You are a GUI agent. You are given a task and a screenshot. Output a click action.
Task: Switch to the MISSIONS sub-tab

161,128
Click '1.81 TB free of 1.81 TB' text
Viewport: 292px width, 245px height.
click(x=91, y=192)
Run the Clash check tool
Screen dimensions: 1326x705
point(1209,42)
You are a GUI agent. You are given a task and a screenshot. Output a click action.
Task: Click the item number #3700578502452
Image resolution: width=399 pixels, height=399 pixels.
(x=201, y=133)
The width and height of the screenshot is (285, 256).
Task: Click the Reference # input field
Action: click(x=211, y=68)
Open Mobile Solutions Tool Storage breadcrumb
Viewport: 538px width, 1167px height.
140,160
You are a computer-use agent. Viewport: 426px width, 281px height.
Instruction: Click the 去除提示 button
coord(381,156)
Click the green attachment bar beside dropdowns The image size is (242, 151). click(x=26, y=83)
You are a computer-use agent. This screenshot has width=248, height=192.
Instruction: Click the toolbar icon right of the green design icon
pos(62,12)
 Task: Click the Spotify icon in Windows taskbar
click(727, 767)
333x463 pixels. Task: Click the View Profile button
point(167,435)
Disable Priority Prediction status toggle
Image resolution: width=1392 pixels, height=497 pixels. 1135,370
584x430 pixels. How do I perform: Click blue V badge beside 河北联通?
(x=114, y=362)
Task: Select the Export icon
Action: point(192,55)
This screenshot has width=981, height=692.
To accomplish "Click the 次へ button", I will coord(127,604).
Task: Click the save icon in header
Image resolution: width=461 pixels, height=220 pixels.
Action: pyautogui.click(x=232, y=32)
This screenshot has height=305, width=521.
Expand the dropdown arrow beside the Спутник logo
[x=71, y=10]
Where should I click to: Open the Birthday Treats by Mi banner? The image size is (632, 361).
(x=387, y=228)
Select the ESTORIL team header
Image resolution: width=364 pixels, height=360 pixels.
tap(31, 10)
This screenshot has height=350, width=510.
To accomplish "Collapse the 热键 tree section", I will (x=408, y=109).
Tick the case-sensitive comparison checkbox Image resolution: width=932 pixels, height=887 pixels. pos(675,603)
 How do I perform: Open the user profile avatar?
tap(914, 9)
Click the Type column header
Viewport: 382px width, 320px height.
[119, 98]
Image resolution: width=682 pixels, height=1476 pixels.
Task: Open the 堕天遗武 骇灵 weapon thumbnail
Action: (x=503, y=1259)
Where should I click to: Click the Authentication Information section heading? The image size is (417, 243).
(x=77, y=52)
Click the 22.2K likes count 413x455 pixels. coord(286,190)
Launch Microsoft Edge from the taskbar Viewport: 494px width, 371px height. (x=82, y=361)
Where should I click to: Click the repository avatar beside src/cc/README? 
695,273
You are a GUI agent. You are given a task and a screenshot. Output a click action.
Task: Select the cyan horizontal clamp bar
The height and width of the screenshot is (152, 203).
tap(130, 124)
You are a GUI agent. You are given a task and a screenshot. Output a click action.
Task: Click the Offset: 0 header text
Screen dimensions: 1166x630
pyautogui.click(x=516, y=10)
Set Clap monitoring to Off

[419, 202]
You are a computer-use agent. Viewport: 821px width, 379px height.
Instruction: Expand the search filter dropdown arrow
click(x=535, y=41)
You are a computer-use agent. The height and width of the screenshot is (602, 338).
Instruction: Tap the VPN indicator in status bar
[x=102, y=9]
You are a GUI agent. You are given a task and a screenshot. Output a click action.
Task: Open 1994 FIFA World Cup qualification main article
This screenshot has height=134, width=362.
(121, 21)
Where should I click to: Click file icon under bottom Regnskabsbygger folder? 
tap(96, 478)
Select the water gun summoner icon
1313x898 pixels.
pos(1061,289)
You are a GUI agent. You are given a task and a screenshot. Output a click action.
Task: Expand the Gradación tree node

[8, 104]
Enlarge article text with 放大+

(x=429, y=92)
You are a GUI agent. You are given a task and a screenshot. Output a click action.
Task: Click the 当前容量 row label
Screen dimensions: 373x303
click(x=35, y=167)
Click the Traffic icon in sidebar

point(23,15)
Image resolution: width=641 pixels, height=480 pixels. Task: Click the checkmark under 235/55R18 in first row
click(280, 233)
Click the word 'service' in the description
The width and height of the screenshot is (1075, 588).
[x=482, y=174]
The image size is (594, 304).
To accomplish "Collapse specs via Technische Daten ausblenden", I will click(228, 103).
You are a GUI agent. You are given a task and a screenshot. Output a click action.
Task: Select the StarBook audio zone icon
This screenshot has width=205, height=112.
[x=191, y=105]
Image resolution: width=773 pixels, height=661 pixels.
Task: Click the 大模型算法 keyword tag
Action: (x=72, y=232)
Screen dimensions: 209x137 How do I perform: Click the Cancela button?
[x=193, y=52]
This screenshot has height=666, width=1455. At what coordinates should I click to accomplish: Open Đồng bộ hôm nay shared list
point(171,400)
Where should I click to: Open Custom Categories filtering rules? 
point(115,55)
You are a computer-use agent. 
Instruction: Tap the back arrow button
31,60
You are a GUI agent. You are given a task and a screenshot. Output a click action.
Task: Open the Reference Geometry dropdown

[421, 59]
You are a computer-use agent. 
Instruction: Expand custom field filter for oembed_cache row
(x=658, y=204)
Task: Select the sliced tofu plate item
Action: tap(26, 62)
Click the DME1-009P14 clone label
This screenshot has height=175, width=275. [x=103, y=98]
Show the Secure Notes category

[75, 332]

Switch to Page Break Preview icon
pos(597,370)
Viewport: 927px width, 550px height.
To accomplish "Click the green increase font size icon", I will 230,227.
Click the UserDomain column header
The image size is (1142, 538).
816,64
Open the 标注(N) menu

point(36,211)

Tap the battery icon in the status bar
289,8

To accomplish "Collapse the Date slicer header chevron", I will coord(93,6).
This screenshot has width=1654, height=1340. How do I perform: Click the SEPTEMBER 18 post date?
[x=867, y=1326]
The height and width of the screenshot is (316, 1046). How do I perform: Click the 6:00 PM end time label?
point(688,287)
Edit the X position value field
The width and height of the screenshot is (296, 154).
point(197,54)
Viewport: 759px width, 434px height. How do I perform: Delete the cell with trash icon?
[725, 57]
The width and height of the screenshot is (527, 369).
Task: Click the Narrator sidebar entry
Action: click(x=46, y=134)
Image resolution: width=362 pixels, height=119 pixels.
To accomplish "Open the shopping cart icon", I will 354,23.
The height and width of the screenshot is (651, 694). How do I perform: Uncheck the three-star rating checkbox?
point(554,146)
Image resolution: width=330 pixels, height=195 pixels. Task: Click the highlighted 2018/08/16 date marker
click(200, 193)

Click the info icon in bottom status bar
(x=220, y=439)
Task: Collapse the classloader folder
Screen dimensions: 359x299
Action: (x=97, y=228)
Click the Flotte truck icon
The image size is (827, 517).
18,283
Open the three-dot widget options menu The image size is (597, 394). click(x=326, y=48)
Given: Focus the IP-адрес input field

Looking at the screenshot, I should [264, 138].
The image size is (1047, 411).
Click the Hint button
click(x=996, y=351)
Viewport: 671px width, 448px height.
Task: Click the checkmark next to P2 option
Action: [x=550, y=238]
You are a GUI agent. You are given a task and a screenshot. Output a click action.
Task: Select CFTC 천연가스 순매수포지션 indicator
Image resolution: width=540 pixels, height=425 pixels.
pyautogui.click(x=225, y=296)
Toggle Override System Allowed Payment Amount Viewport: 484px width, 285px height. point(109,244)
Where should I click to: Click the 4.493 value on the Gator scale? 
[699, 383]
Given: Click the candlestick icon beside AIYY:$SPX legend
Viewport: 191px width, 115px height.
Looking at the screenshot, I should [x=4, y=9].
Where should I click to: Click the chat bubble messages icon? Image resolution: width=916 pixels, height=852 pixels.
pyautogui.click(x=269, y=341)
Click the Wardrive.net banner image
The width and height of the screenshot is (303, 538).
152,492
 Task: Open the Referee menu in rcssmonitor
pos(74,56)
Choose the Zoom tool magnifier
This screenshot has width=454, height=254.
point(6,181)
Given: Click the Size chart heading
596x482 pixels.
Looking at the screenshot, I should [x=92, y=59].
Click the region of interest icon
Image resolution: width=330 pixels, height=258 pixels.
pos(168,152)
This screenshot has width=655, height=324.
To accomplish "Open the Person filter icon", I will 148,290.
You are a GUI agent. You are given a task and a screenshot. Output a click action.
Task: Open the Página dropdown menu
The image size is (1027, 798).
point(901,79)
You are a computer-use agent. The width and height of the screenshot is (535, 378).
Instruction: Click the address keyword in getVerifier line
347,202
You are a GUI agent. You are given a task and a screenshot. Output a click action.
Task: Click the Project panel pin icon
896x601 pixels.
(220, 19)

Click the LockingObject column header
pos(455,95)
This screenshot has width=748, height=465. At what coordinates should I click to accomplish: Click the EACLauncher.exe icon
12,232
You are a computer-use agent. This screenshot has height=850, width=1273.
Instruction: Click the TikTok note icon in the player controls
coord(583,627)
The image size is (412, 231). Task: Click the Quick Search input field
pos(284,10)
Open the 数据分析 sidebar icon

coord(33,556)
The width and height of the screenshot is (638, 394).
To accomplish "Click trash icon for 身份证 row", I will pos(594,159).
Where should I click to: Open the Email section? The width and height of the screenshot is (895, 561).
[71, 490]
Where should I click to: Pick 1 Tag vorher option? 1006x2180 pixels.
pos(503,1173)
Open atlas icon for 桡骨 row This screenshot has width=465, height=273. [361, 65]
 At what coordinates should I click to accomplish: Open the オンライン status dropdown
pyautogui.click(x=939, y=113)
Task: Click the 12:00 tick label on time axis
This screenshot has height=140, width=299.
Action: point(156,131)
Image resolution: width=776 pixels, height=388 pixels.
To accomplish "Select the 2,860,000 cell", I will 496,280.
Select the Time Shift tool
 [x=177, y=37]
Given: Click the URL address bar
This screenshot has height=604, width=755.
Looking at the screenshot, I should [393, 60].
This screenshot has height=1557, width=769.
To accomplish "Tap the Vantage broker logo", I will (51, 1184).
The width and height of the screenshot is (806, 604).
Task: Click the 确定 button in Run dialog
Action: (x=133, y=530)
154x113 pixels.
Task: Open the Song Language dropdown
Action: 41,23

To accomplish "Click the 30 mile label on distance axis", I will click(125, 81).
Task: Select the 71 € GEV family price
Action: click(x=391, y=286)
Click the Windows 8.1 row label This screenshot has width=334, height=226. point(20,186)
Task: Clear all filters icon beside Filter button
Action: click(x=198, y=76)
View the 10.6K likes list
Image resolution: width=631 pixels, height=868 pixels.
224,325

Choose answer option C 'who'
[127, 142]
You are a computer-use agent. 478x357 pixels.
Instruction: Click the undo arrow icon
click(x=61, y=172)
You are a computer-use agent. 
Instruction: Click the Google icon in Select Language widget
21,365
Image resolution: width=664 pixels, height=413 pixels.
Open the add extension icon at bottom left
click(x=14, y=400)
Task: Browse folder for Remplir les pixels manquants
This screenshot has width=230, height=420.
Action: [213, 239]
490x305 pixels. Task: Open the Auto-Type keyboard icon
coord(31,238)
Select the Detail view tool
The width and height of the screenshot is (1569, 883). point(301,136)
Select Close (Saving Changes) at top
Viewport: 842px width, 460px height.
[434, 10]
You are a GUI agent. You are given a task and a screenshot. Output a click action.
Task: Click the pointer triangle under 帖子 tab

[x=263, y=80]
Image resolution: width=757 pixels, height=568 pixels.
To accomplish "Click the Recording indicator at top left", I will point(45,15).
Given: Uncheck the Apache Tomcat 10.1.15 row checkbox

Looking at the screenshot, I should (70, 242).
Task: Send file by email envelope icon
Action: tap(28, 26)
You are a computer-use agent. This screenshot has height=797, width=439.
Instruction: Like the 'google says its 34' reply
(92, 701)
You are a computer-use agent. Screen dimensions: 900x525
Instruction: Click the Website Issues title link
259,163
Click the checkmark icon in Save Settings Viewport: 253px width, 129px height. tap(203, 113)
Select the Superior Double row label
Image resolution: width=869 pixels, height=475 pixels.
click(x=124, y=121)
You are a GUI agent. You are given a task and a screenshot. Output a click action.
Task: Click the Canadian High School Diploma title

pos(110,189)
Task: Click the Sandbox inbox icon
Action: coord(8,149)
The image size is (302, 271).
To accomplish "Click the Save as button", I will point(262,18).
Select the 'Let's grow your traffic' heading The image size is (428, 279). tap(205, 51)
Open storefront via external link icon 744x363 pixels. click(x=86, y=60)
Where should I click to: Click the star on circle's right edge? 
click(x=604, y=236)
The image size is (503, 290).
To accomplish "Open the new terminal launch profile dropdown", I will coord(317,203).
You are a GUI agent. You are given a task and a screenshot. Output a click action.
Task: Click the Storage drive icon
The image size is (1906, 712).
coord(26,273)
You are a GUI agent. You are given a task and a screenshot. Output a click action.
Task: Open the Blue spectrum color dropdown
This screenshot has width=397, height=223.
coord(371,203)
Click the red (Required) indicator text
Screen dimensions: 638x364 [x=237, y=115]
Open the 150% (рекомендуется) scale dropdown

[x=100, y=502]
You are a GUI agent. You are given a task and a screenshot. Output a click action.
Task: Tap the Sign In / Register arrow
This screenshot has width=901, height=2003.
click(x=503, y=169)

:: YOUR TASK ::
Within the material above, transcribe exactly the lines that run from the line holding "has height=797, width=439." through the line holding "Select the 'Let's".

:: REPLY TO THE TASK ::
You are a computer-use agent. This screenshot has height=797, width=439.
Instruction: Like the 'google says its 34' reply
(92, 701)
You are a computer-use agent. Screen dimensions: 900x525
Instruction: Click the Website Issues title link
259,163
Click the checkmark icon in Save Settings Viewport: 253px width, 129px height. tap(203, 113)
Select the Superior Double row label
Image resolution: width=869 pixels, height=475 pixels.
click(x=124, y=121)
You are a GUI agent. You are given a task and a screenshot. Output a click action.
Task: Click the Canadian High School Diploma title

pos(110,189)
Task: Click the Sandbox inbox icon
Action: coord(8,149)
The image size is (302, 271).
To accomplish "Click the Save as button", I will point(262,18).
Select the 'Let's grow your traffic' heading The image size is (428, 279). tap(205, 51)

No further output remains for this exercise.